One significant advantage today is the ability to use advanced LLMs such as GPT-4 to generate high-quality datasets. However, it is important to note that fine-tuning a base model on a small synthetic dataset may reduce its generalization ability. In one experiment, the authors fine-tuned the bge-large-en-v1.5 encoder and found that the improvement in retrieval quality was limited. This is because the latest Transformer encoders optimized for search are already highly effective.
If the base encoder cannot be fully trusted, a cross-encoder can be used to rerank retrieved results. The process works as follows: the query and each of the top-k retrieved text chunks are concatenated with a [SEP] token separator and sent to the cross-encoder. The model is then fine-tuned to output 1 for relevant chunks and 0 for irrelevant ones.
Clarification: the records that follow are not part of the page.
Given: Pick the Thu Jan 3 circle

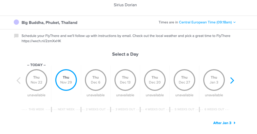Looking at the screenshot, I should [x=214, y=80].
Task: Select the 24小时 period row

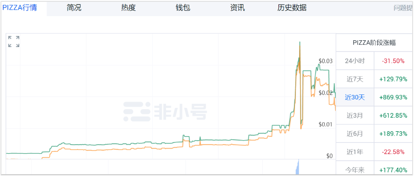Action: [x=374, y=61]
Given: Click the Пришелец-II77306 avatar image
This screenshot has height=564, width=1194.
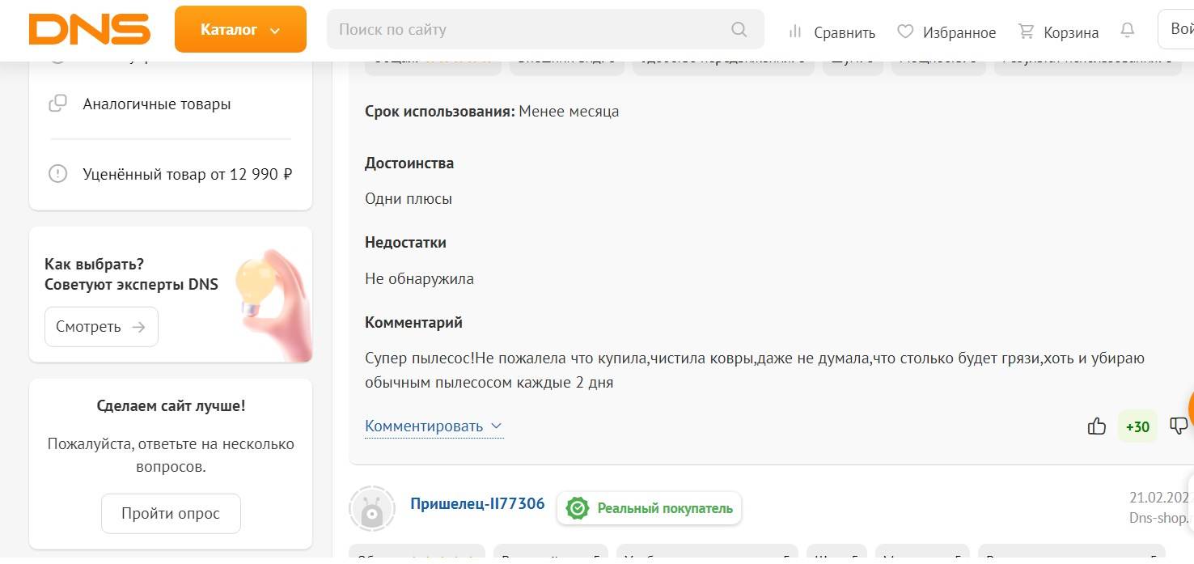Looking at the screenshot, I should click(x=371, y=509).
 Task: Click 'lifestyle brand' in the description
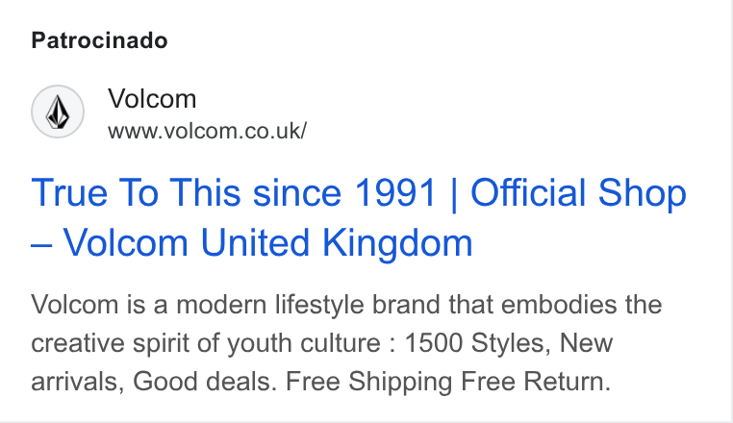(357, 305)
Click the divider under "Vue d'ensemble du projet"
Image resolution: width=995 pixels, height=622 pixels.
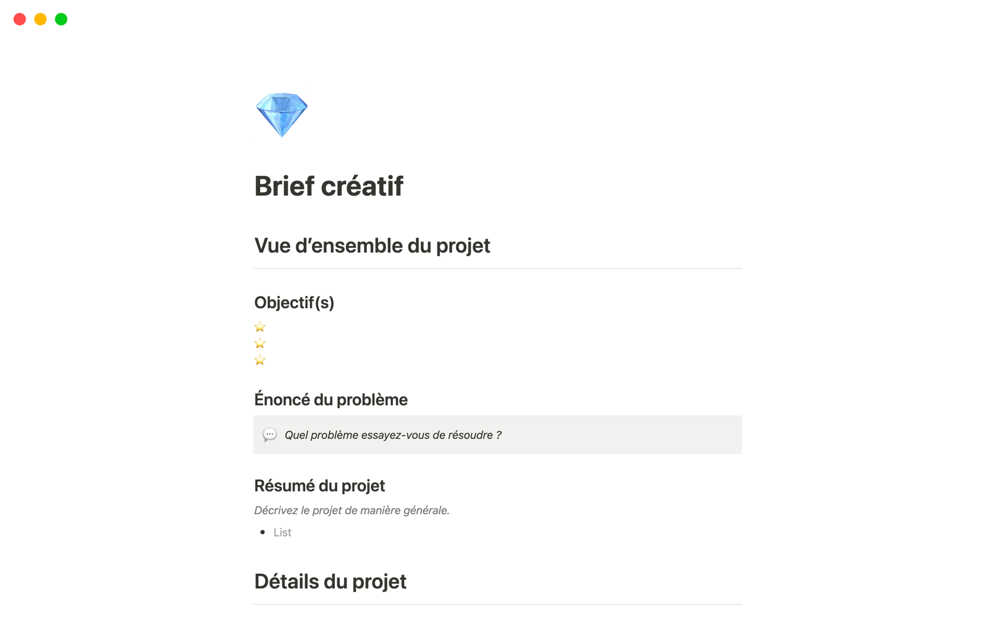click(x=498, y=268)
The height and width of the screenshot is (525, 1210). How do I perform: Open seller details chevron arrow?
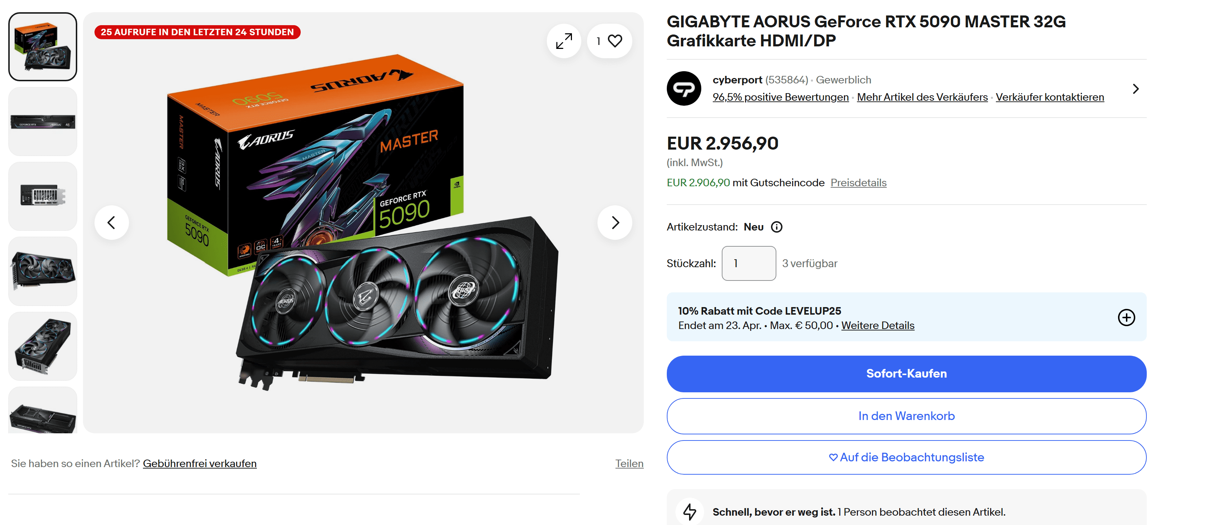point(1135,89)
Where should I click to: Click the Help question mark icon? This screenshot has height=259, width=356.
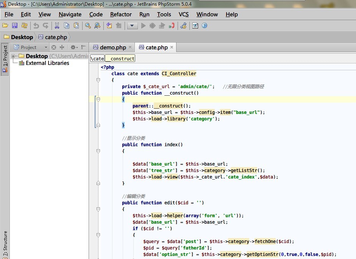(x=205, y=26)
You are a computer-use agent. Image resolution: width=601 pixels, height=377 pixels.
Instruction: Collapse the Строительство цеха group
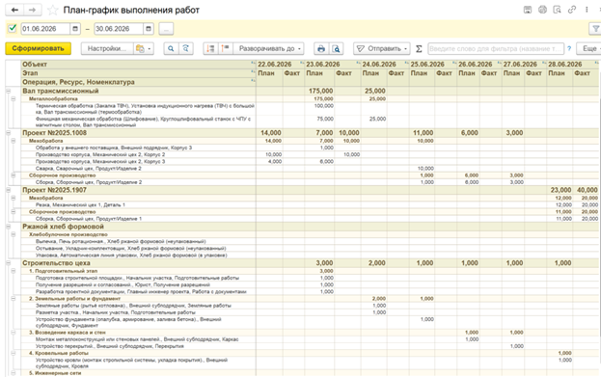coord(9,263)
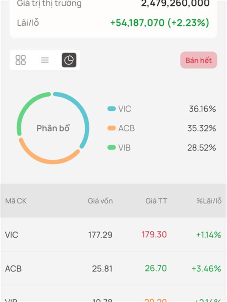
Task: Click the blue VIC legend swatch
Action: pos(112,109)
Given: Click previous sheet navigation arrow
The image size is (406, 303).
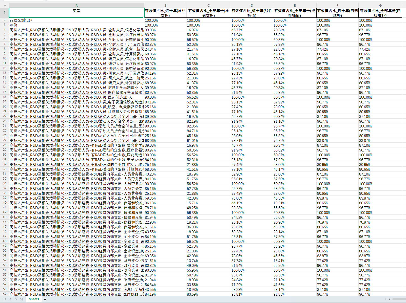Looking at the screenshot, I should point(10,299).
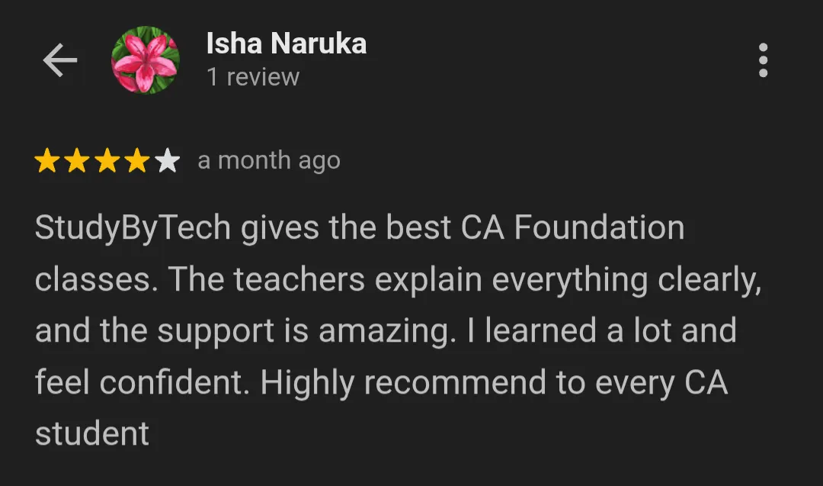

Recently, OpenAI introduced APIs for LLM fine-tuning. LlamaIndex provides a tutorial on fine-tuning GPT-3.5-turbo in a RAG setup. Using the ragas evaluation framework, fidelity improved by 5%, showing that the fine-tuned GPT-3.5-turbo made better use of retrieved context compared to the base model.
Meta AI Research recently proposed RA-DIT: Retrieval-Augmented Dual Instruction Tuning, a more advanced method that jointly fine-tunes the LLM and retriever (the dual encoder in the original paper) using triplets of query, context, and answer. This approach has been applied with the OpenAI fine-tuning API as well as with the open-source Llama-2 model. Compared with Llama-2 65B equipped with RAG, RA-DIT fine-tuning improved performance by around 5% on knowledge-intensive tasks and by several percentage points on commonsense reasoning tasks.
7. Summary
- RAG grounds LLMs in external, dynamic knowledge.
- Strong performance depends on chunking, embeddings, retrievers.
- Advanced methods (fusion, reranking, routing) mitigate limitations.
- Evaluation must test both retrieval relevance and answer grounding.
RAG is more than a patch; it is a modular AI architecture for robust, domain-specialized systems.